If there is a television drama that runs close to the themes of V&R it is Granada TV’s Brideshead Revisited. Closely tracking Evelyn Waugh’s brilliant novel, the 1981 adaptation by the north of England television company is commonly regarded as one of the best TV programmes to have come out of Britain.
I have just finished watching it again: its treatment of Catholicism is superb and its fusion of style and theology exemplary.
The sad part is wondering whether the ethos of the contemporary Church could support such a story. The drama is complex but most fundamentally it concerns the conversion of two men. Lord Marchmain and Charles Ryder. Charles falls in love with two of Lord Marchmain’s children, Sebastian and Julia. The cunning of the 1945 novel is that it is Lord Marchmain’s aesthetic taste — for women, houses, wine, furnishings, and even liturgy — that brings Charles to the Church.

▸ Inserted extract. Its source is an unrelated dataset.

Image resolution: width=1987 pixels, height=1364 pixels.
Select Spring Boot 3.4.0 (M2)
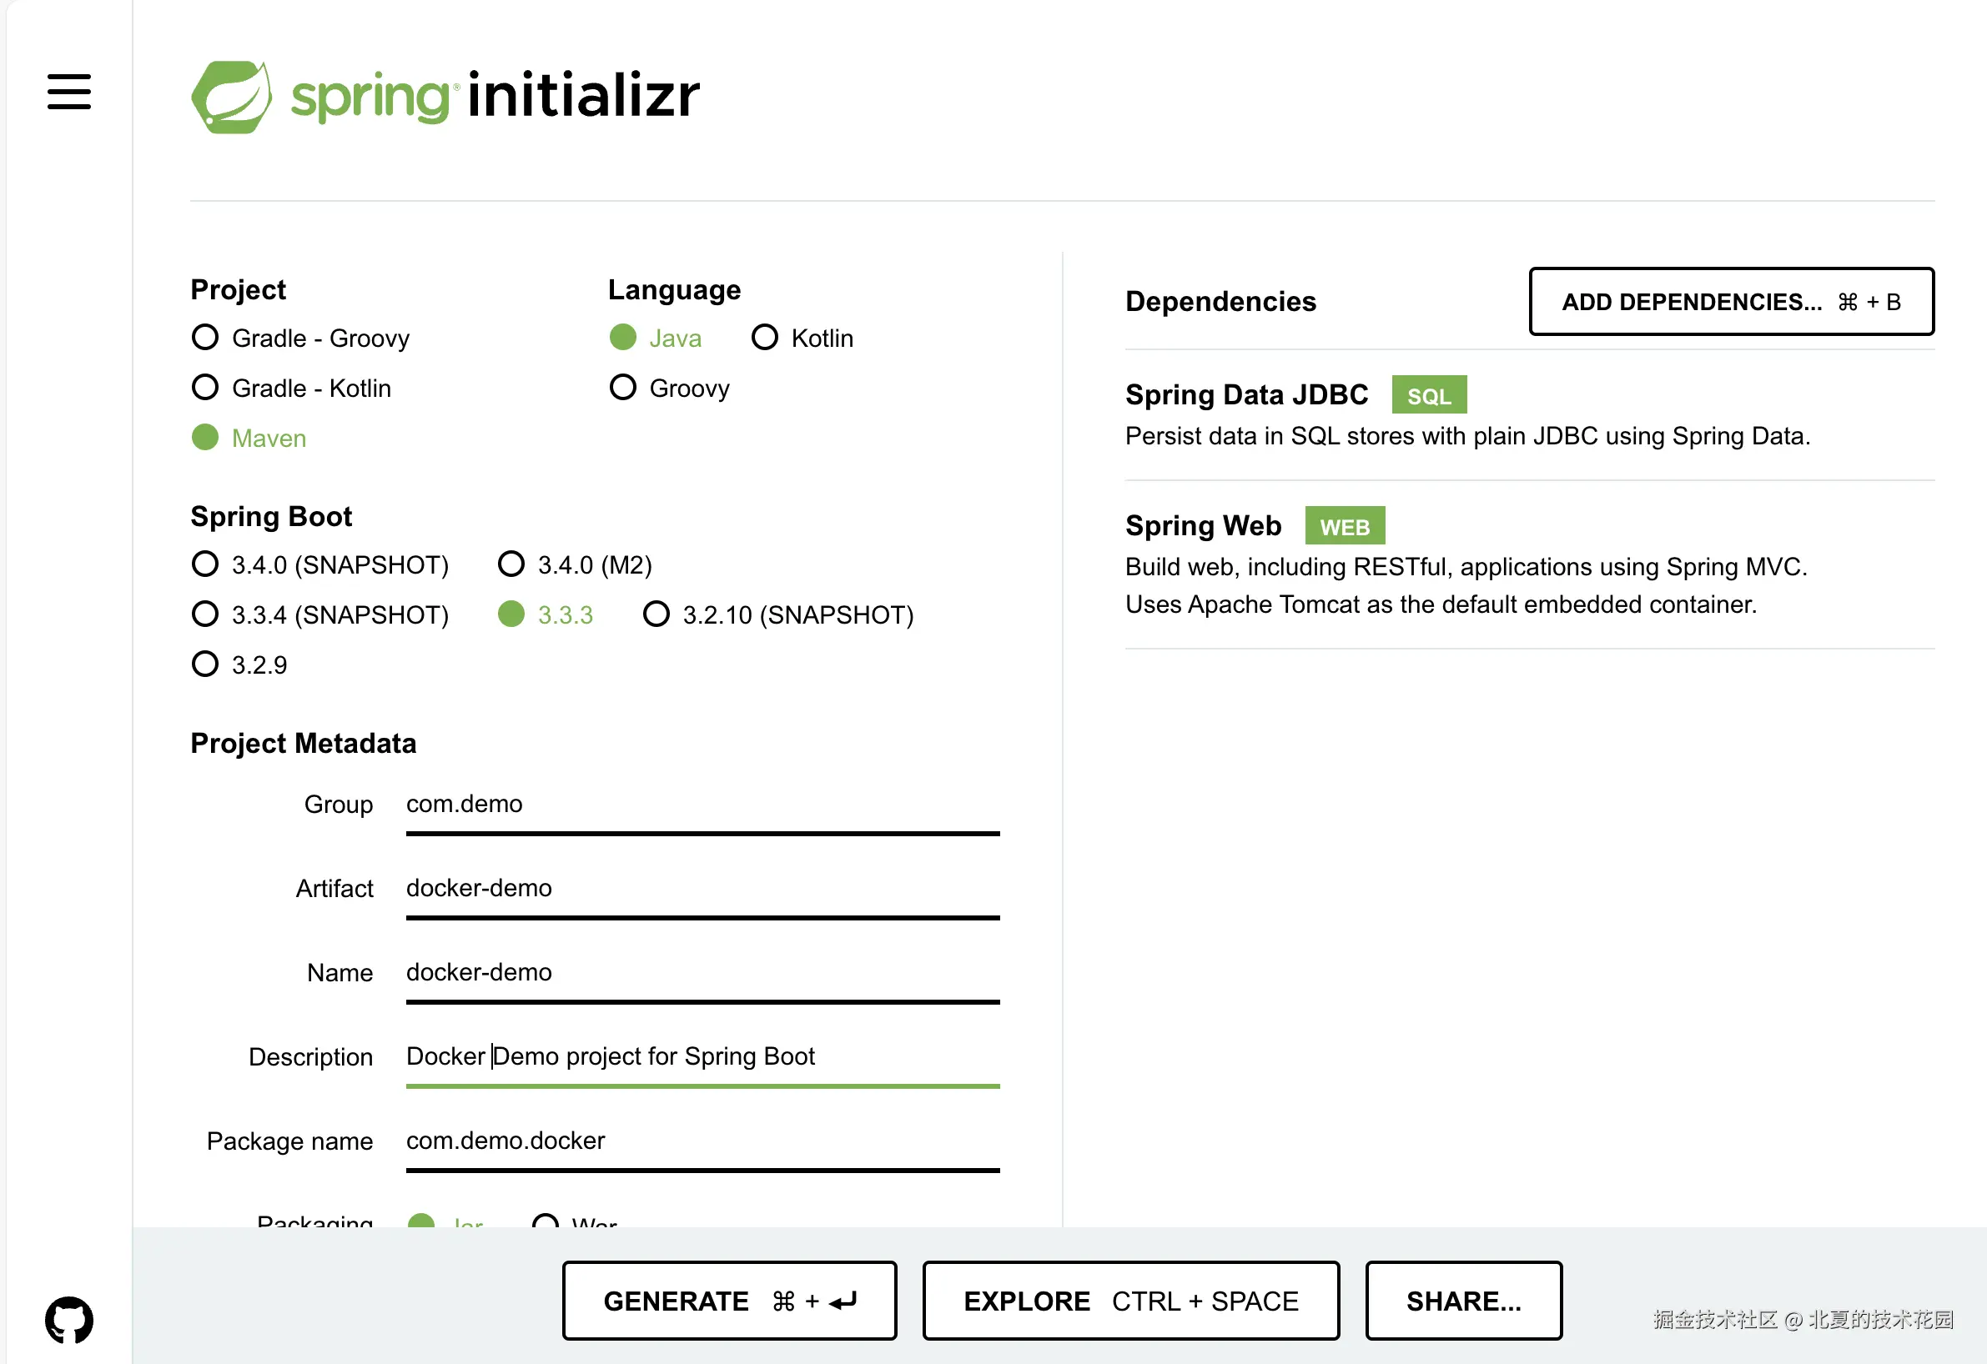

However, the novel is not about an aesthete’s love of the aristocracy and exotic ritual (Waugh does not need to heed the warning of Flannery O’Connor’s short story, The Enduring Chill). Most profoundly, through the Flyte family, Charles is taught about the value of suffering. Theologically, the novel is utterly sound, yet it’s hard to see the contemporary Church inspiring a great creative work dripping in glamour yet focused on individual conversions brought about through suffering.